What to do »
For each statement below, say whether it agrees with the DB2TM text that follows, answering yes or no and quoting the text's deciding words. (a) The conversion is run by issuing a command on the command-line. (b) The LTM exporter refers to topics using their PSIs. (c) Adding datatype="xsd:anyURI" on the occurrence element makes DB2TM create external occurrences.

Provided text »
Once this is in place we can add datatype="xsd:anyURI"
on the occurrence
element, and DB2TM will create external occurrences instead.
Now that we have assembled all the pieces, the next step is to run the conversion, and this is done by issuing the following command on the command-line:
java net.ontopia.topicmaps.db2tm.Execute --tm=ontology.ltm --out=tm.ltm add organizations.xml
The result is the following LTM:
[org1 : id1 = "Ontopia"]
{org1, id2, "http://www.ontopia.net"}
[org2 : id1 = "United Nations"]
{org2, id2, "http://www.un.org"}
[org3 : id1 = "Bouvet"]
{org3, id2, "http://www.bouvet.no"}
The id1
and id2
references are found in the LTM because the LTM exporter doesn’t have any IDs for these topics, just the PSIs, and it always refers to topics using ID.
So far we’ve mapped only one relation, and to get an interesting topic map we really need to handle more relations. The next one up is people.csv
, which looks as follows:
ID;GIVEN;FAMILY;EMPLOYER;PHONE
1;Lars Marius;Garshol;1;+47 90215550
2;Geir Ove;Grønmo;1;
3;Kofi;Annan;2;
The third column here is a foreign key reference to the organizations.csv
file. To handle this relation we need to extend the LTM seed ontology as follows:
[ex:person = "Person"]
[ex:employed-by = "Employed by"

Record excerpts »
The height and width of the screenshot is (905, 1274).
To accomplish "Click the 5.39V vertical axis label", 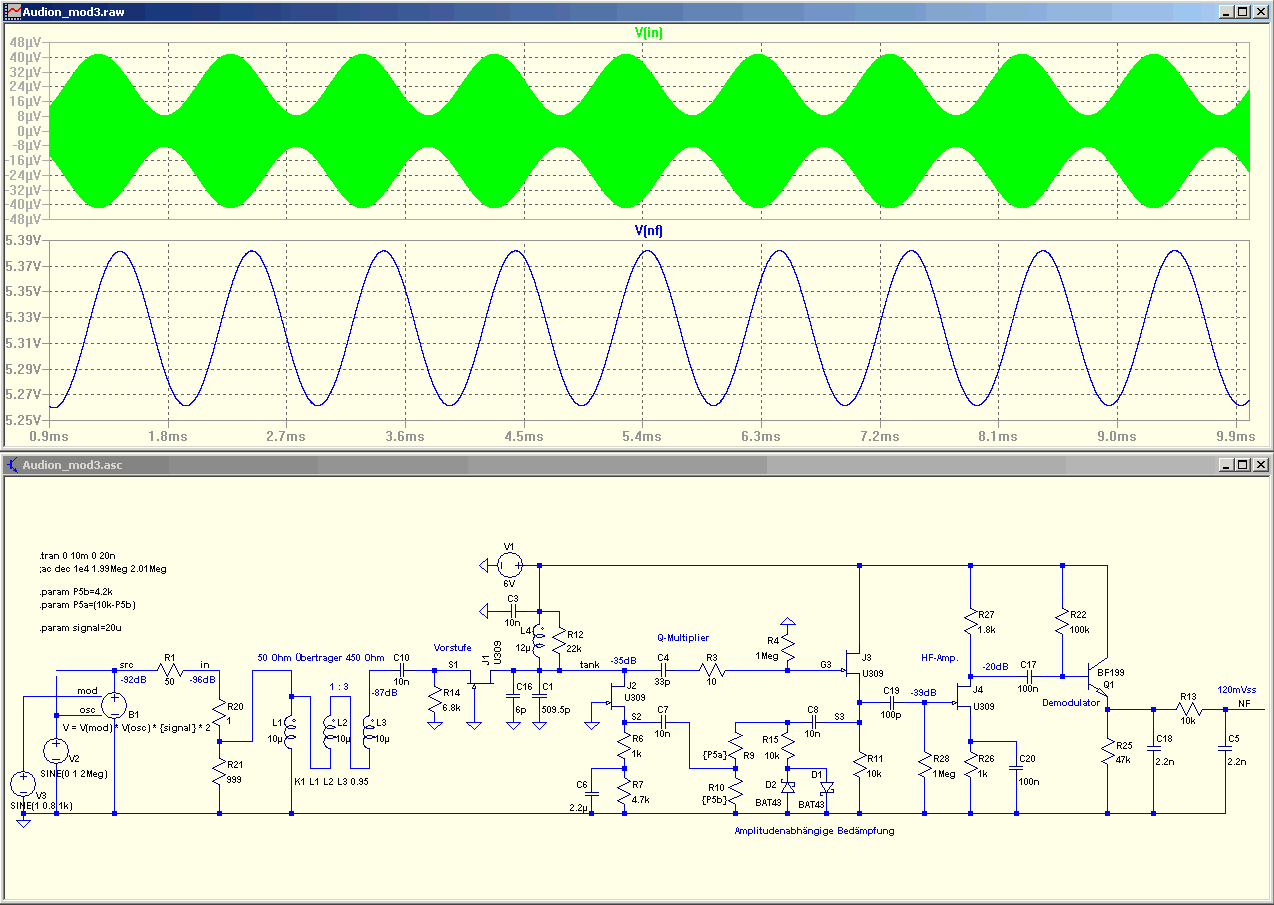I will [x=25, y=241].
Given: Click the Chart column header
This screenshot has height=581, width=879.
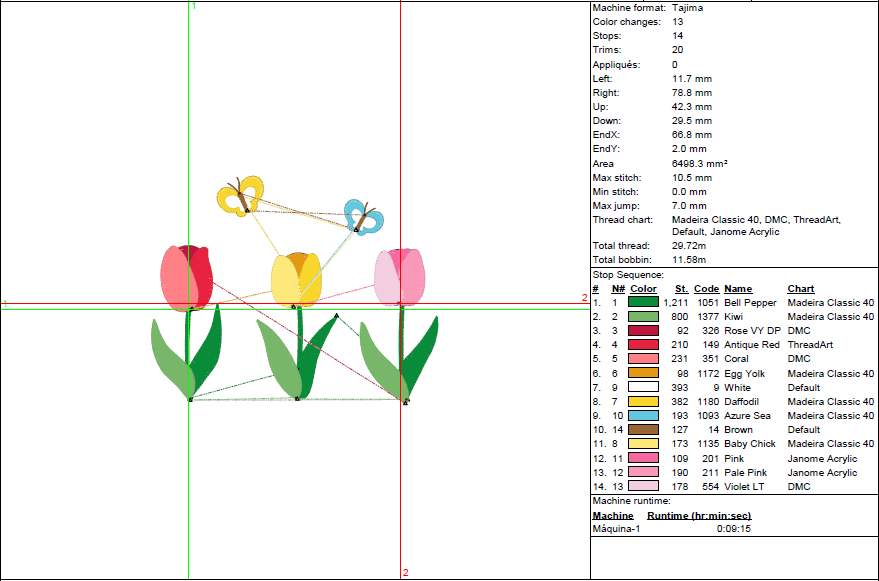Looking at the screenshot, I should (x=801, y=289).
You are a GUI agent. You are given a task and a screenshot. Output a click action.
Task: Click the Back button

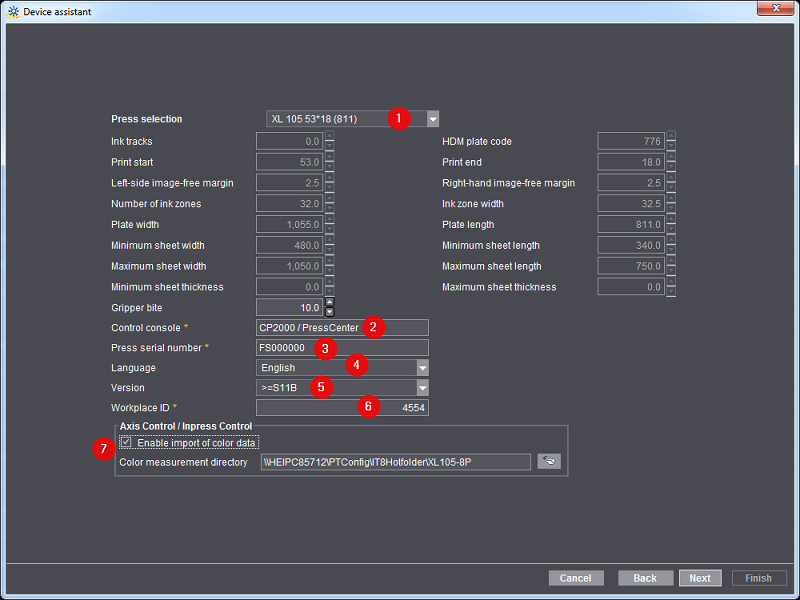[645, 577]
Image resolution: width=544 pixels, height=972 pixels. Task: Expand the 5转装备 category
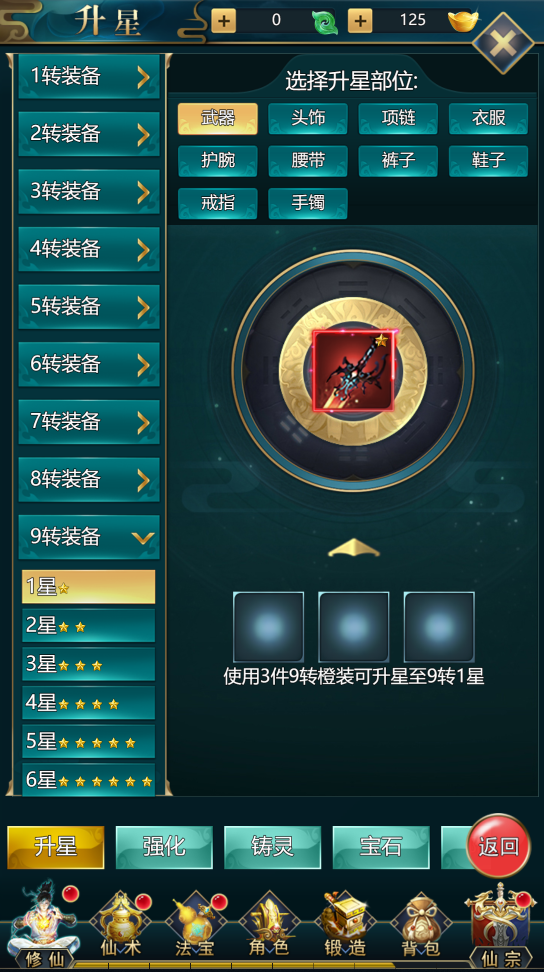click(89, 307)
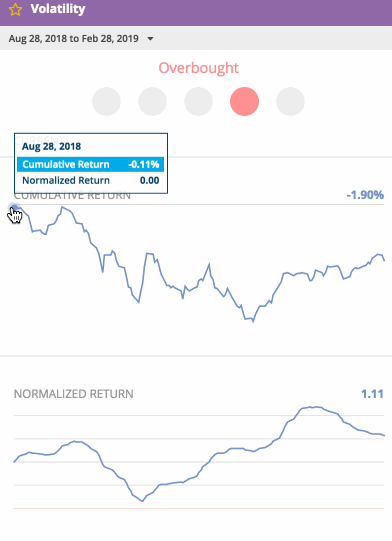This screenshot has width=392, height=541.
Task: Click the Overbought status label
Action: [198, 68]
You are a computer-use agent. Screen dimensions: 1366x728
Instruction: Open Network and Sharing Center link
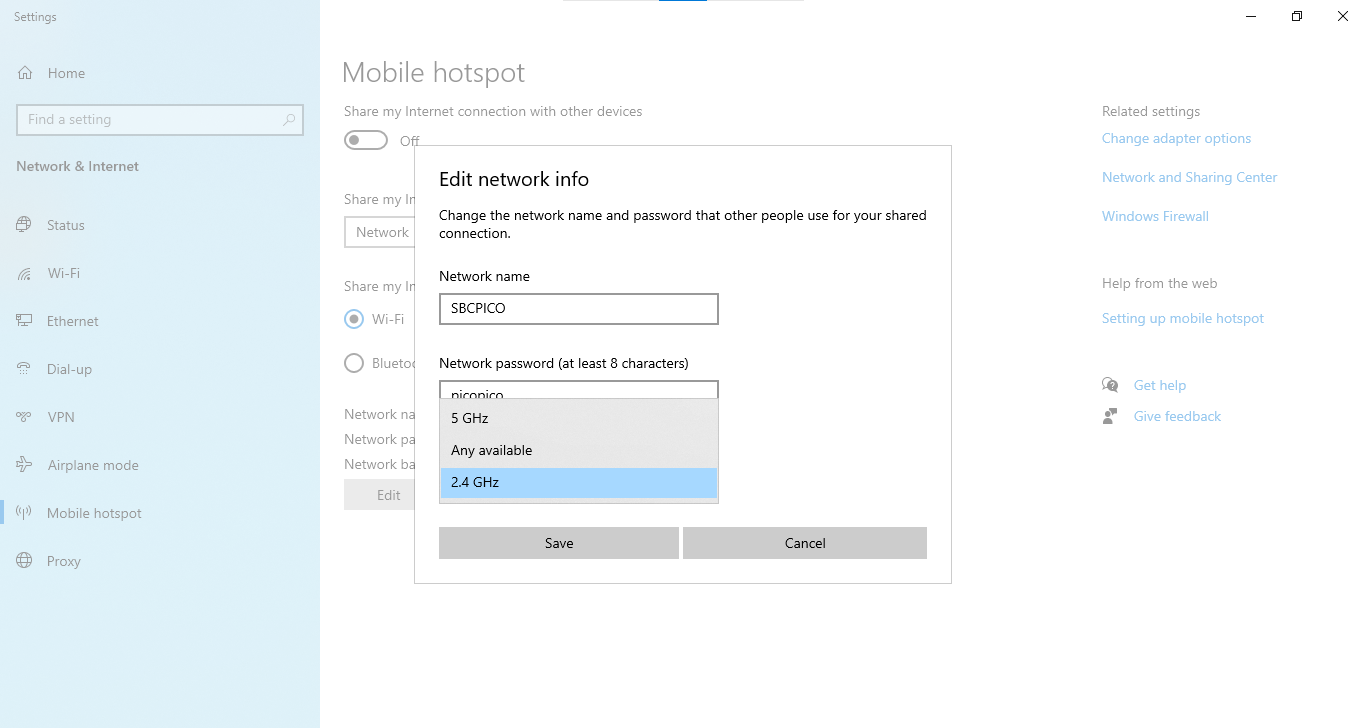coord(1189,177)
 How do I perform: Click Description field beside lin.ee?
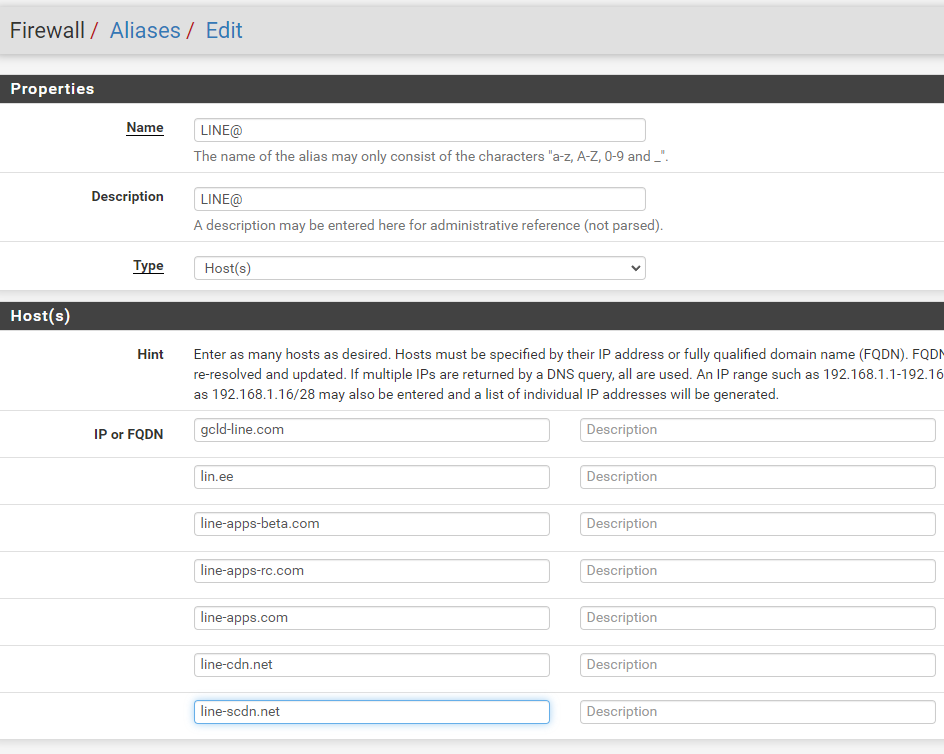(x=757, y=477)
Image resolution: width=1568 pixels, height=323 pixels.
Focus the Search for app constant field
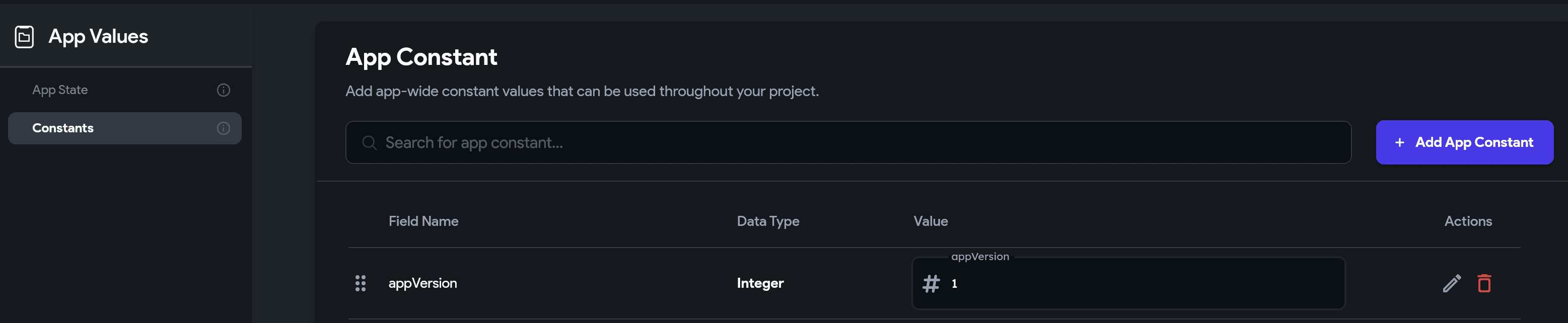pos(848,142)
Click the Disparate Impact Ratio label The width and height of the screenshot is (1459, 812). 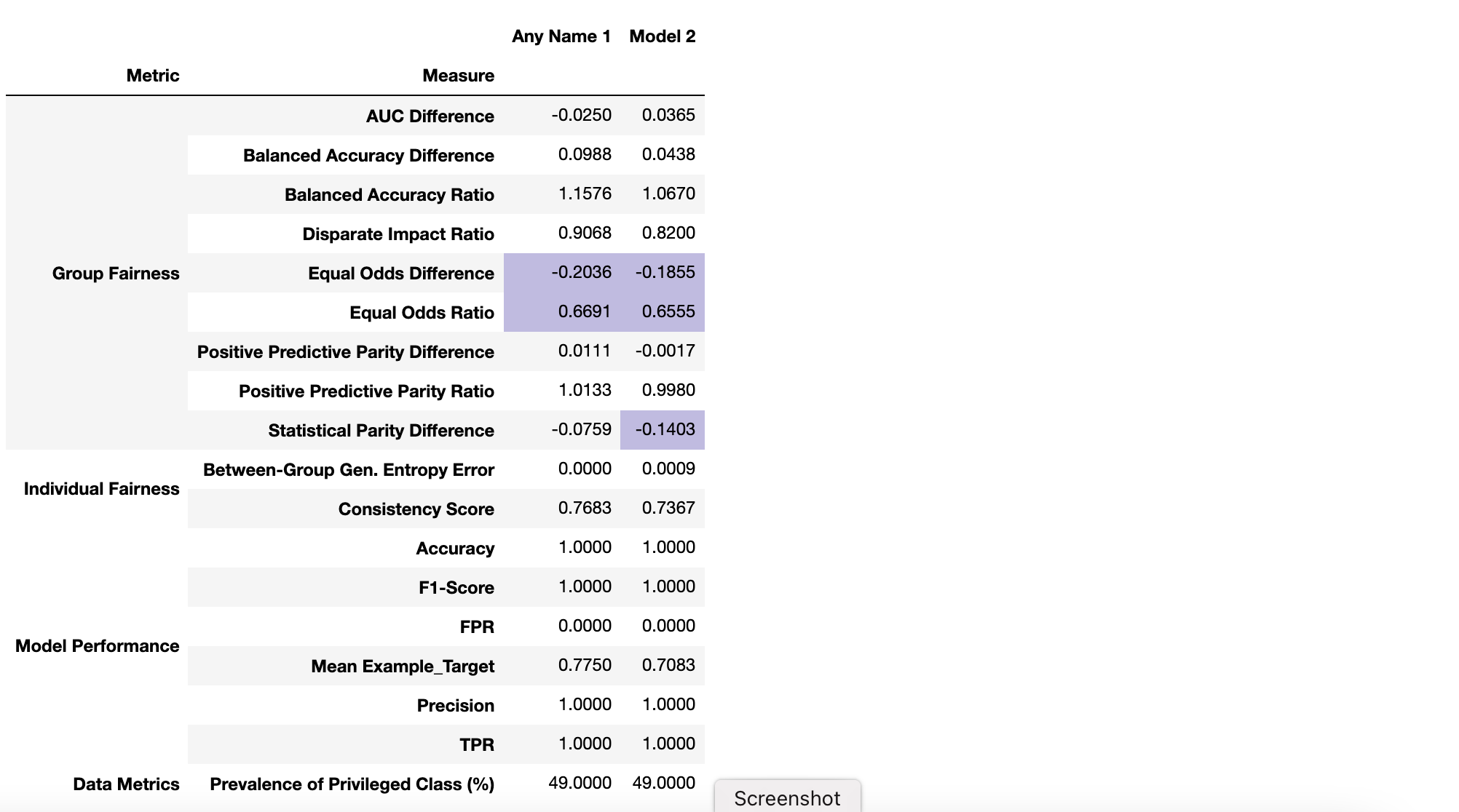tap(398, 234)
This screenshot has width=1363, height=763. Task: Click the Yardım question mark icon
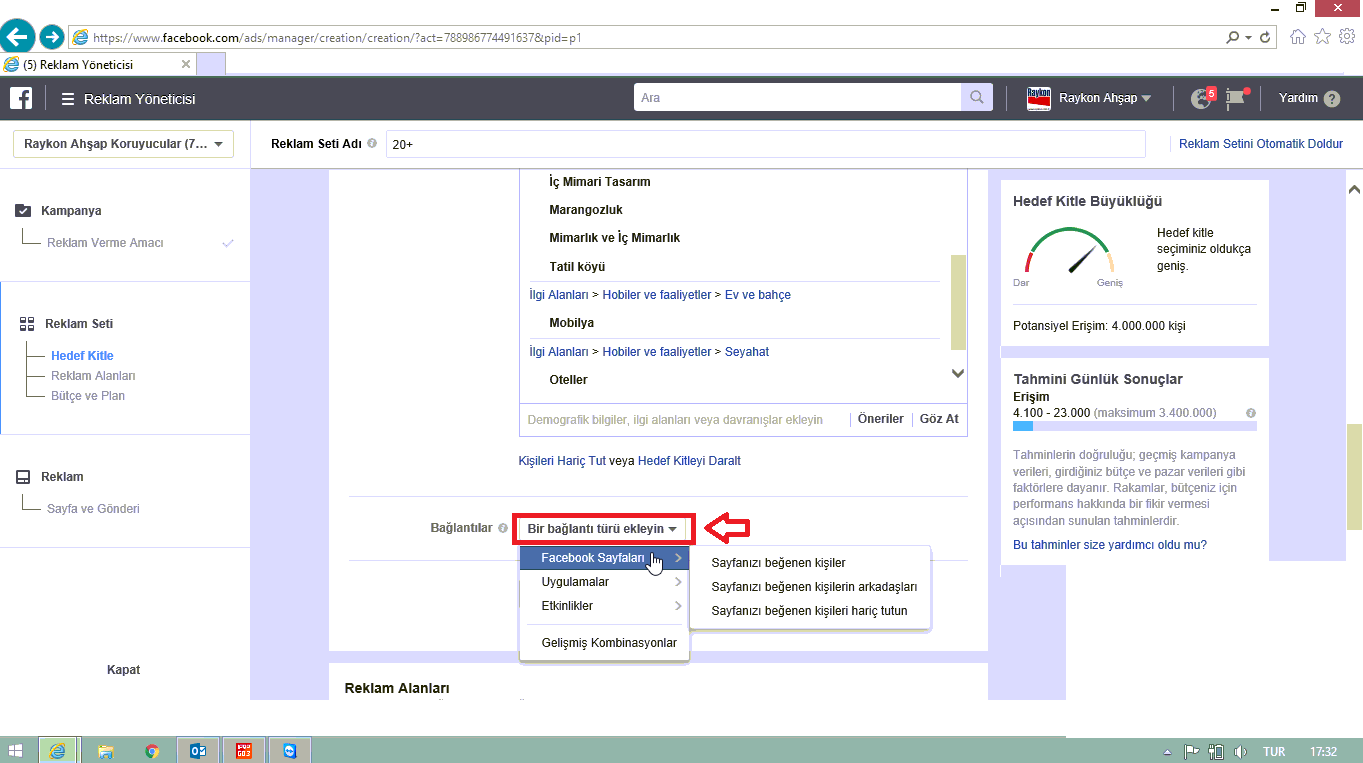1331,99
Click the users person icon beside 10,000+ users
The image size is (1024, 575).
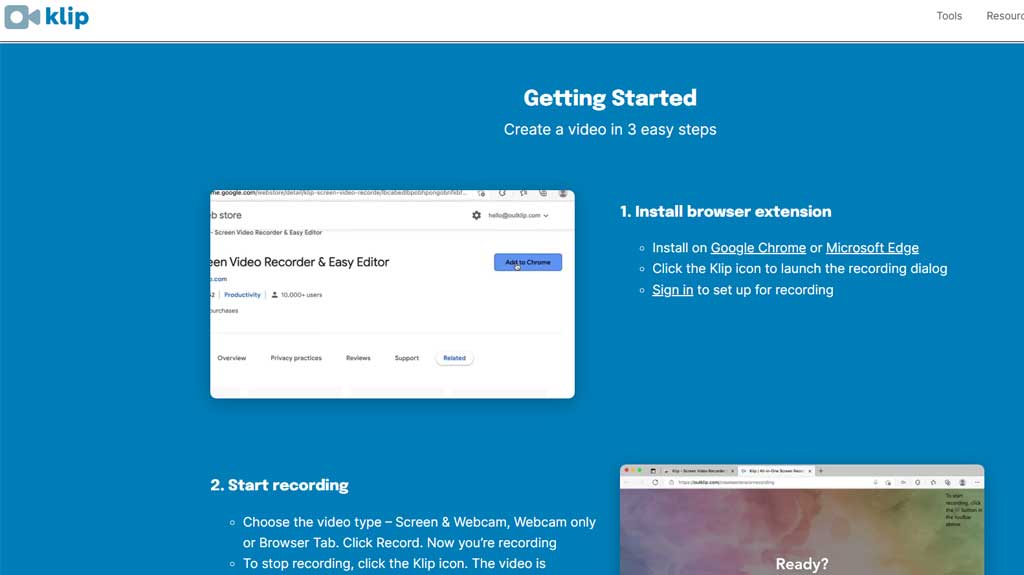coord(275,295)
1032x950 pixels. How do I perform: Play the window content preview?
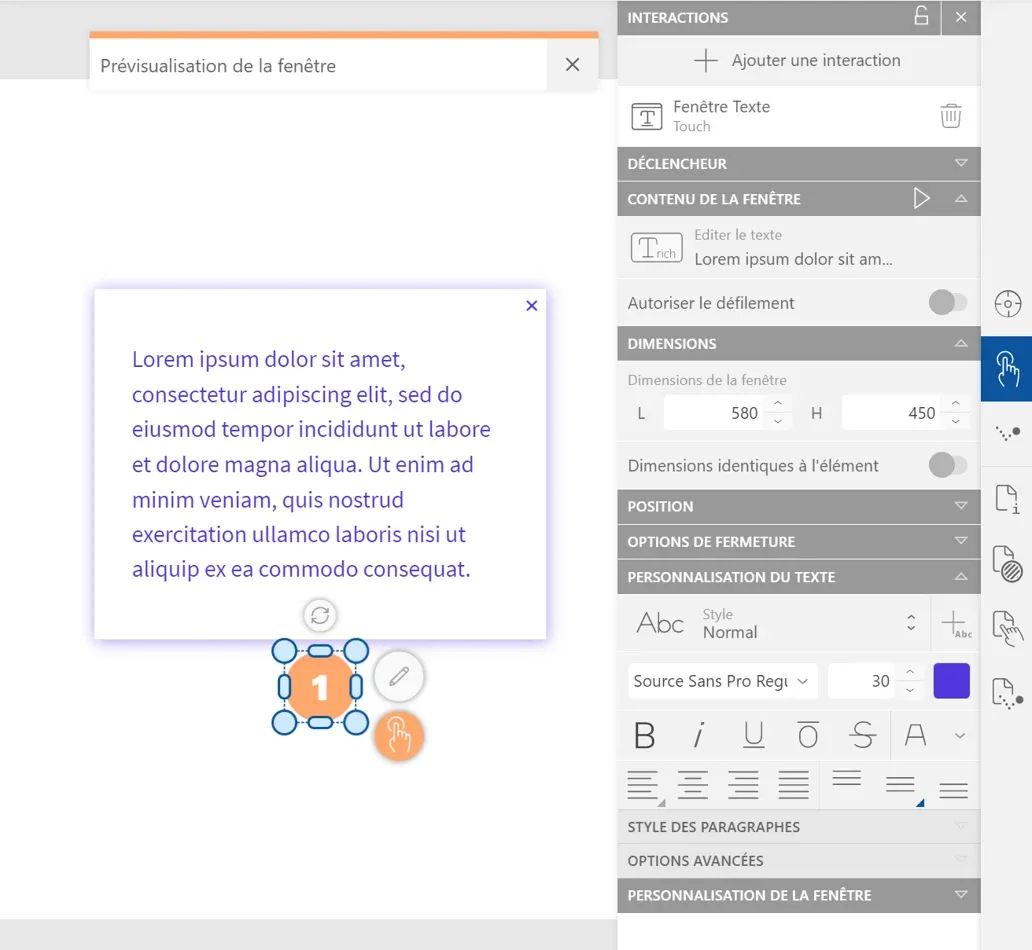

Response to this task »
(a) Yes: "this is done by issuing the following command on the command-line"
(b) No: "it always refers to topics using ID"
(c) Yes: "DB2TM will create external occurrences instead"